The state Department of Transportation is working on a draft to update the Massachusetts Bicycle Transportation Plan that includes suggestions for how communities can increase their biking potential.
About 1.4 percent of Massachusetts residents make daily trips on their bikes, but some communities have higher rates, like Cambridge or Provincetown, according to the plan.
Fitchburg is one of the municipalities that has a high potential for increasing biking on city-owned and state roadways, according to an analysis.
“Many more people would bicycle for short daily trips if only there were safer, more comfortable, and better-connected routes they could use,” MassDOT Secretary Stephanie Pollack wrote in a letter accompanying the plan.
Benefits of bike riding include increased physical activity, support for economic development, and less environmental impact.
Shared pathways or bike lanes are ways communities can increase biking, the report says.
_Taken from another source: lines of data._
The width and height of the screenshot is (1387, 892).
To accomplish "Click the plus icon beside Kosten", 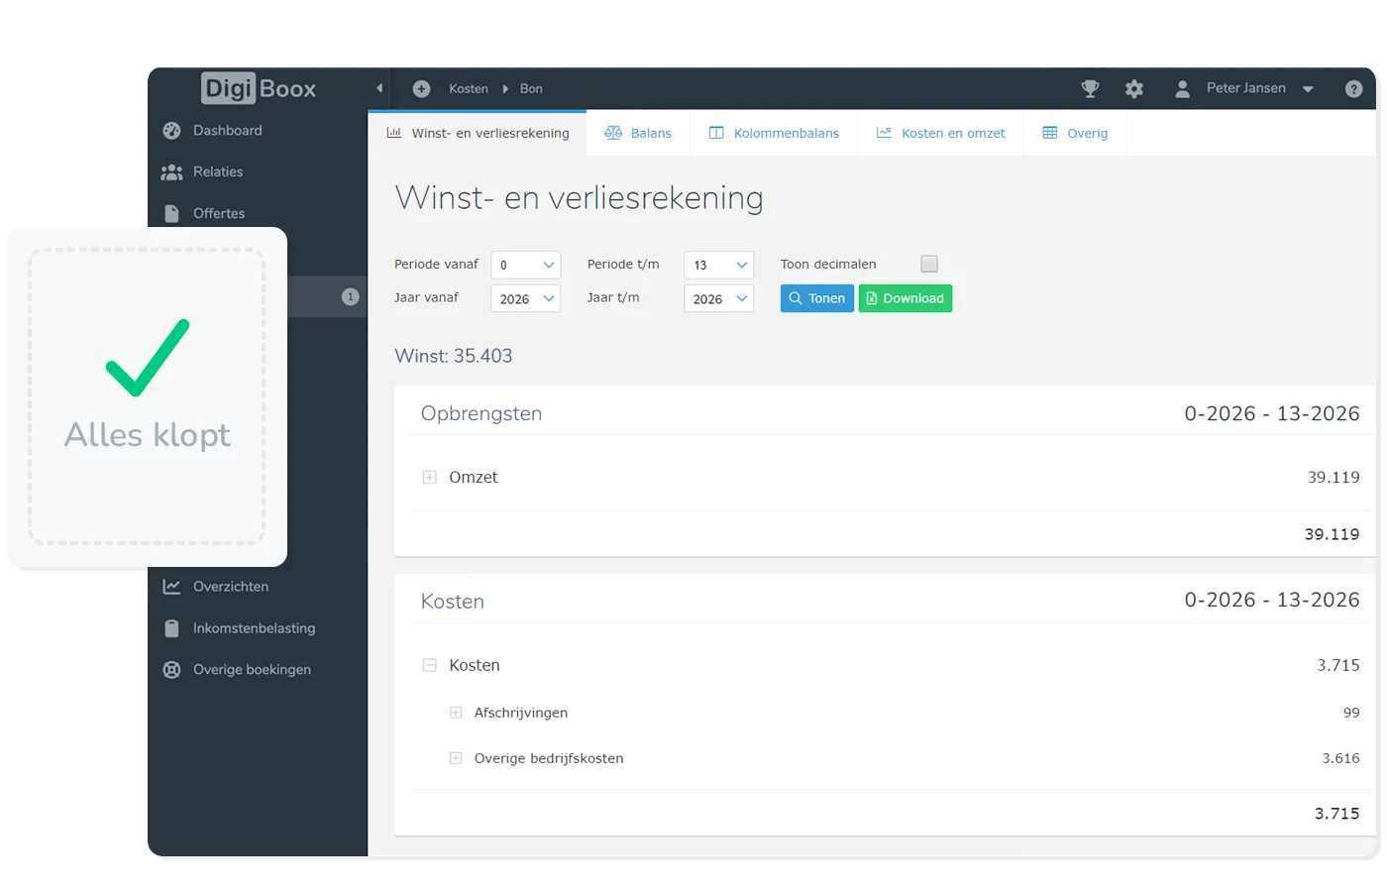I will (421, 89).
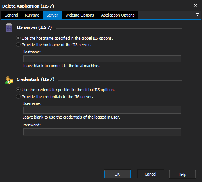Confirm with the OK button
Viewport: 202px width, 182px height.
tap(117, 174)
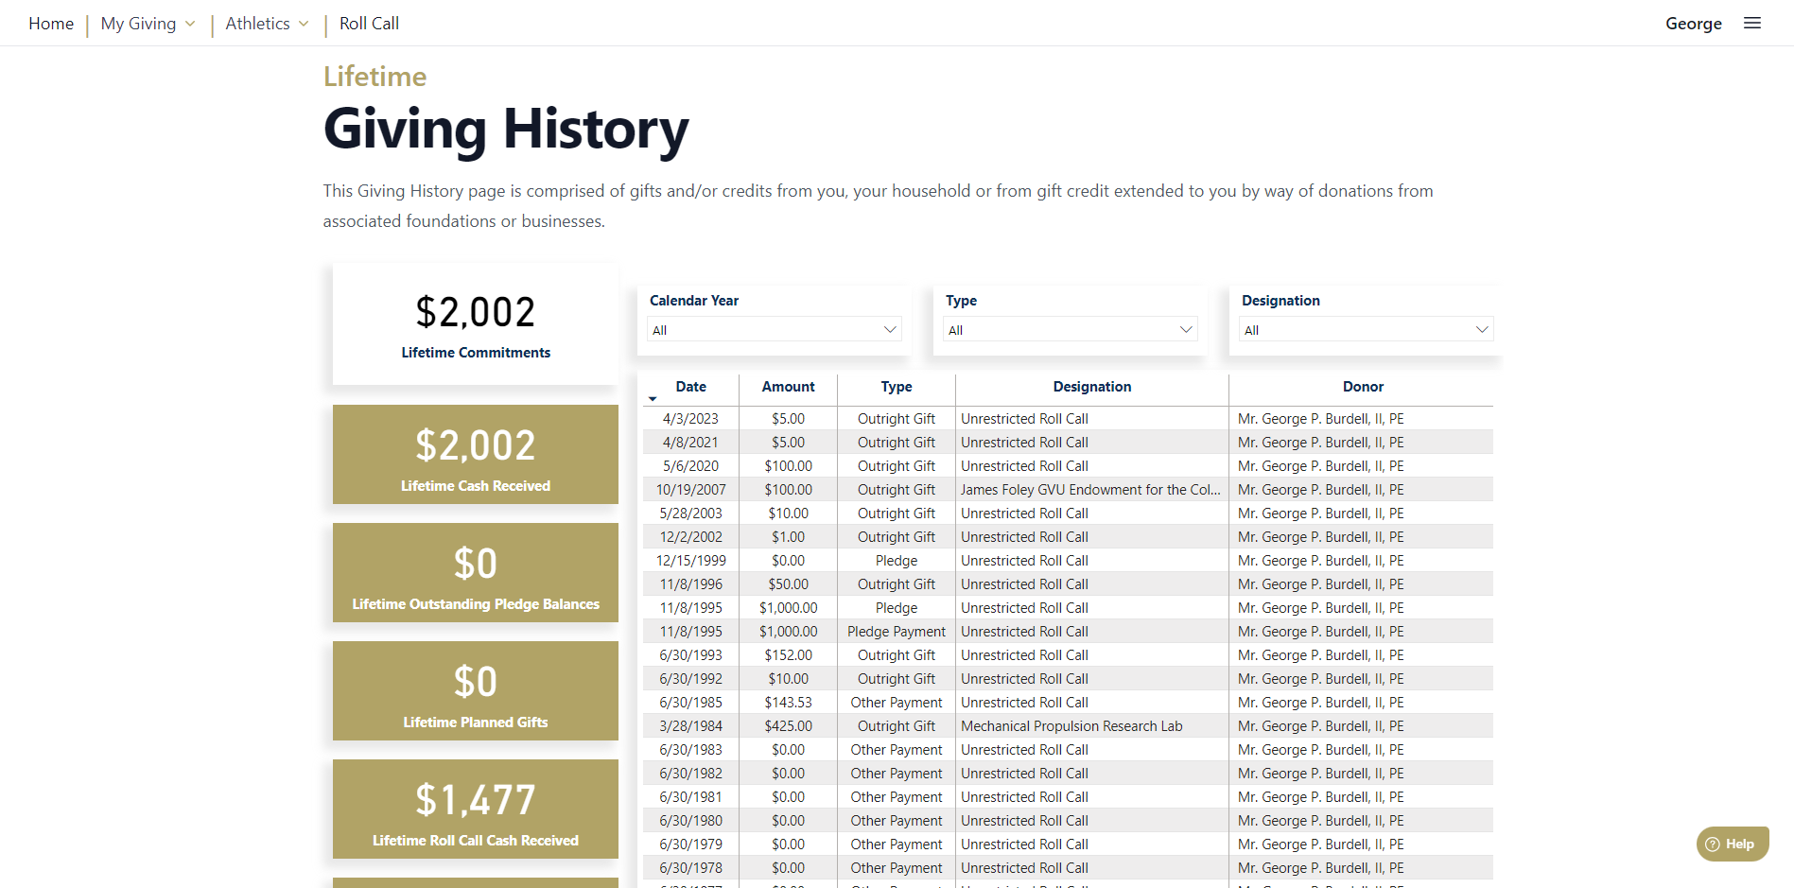This screenshot has height=888, width=1794.
Task: Open the Designation filter dropdown
Action: tap(1366, 330)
Bike networks can also connect people to transportation centers, like bus service or the Commuter Rail.
Skwierawski said it would be nice for Fitchburg to have a network of connected bike lanes in a loop or in a way that allows residents to travel across the city.
“That’s the sort of thing you have thing you have to connect the dots and piece together,” he said.
An example of that is a 4.5-mile rail trail that will connect Fitchburg and Leominster. The project is funded through MassDOT and a public hearing about the design is expected next month, Skwierawski said.
The rail trail project follows one of MassDOT’s goals, which is to make biking comfortable and convenient for everyday use, DiNatale said.
Once the rail trail is up and running, Skwierawski said the city could consider bike-sharing. The system allows people to borrow or rent bikes for short-term use and return them to a docking system.
Cities and towns across the state have started their own programs or have worked with companies to bring bike-sharing to their communities.
In Fitchburg, the library lends bicycles to residents over the age of 18 for one week.
Ward 3 Councilor Joel Kaddy, who helped implement the program, based it off one at Keene State College in New Hampshire.
Fitchburg’s cycling history dates back to the late 1880s. Iver Johnson, a city resident, had a manufacturing plant on River Street that made bicycles, including a line named after the city.
“This was before any towns saw a bicycle. Fitchburg was on the forefront of the bike craze,” said Peter Capodagli, an owner of the Boulder Art Gallery, who has studied the city’s cycling history and collects Iver Johnson bicycles.
He is part of Fitchburg Rides, a group of residents who promote and support that cycling history. It also has been hosting an event in June that coincides with the Historical Society’s Iver Johnson Bike Show.
Building on that cycling history is the Longsjo Classic, which has drawn racers from around the world to Fitchburg and Leominster.
The two-day summer race has been around for nearly 60 years and honors Olympian and Fitchburg native Arthur Longsjo. In 1956, he competed in the Summer Olympics as a cyclist and in the Winter Games as a speed skater, making him the first athlete to compete in both Olympics in the same year.
Capodagli, who is a bike rider, supports efforts to develop more bike routes in the city. Building them could be a way to keep Fitchburg’s cycling history alive and encourage people to visit the city, he said.
“I think biking will be a large part of Fitchburg’s future,” Capodagli said.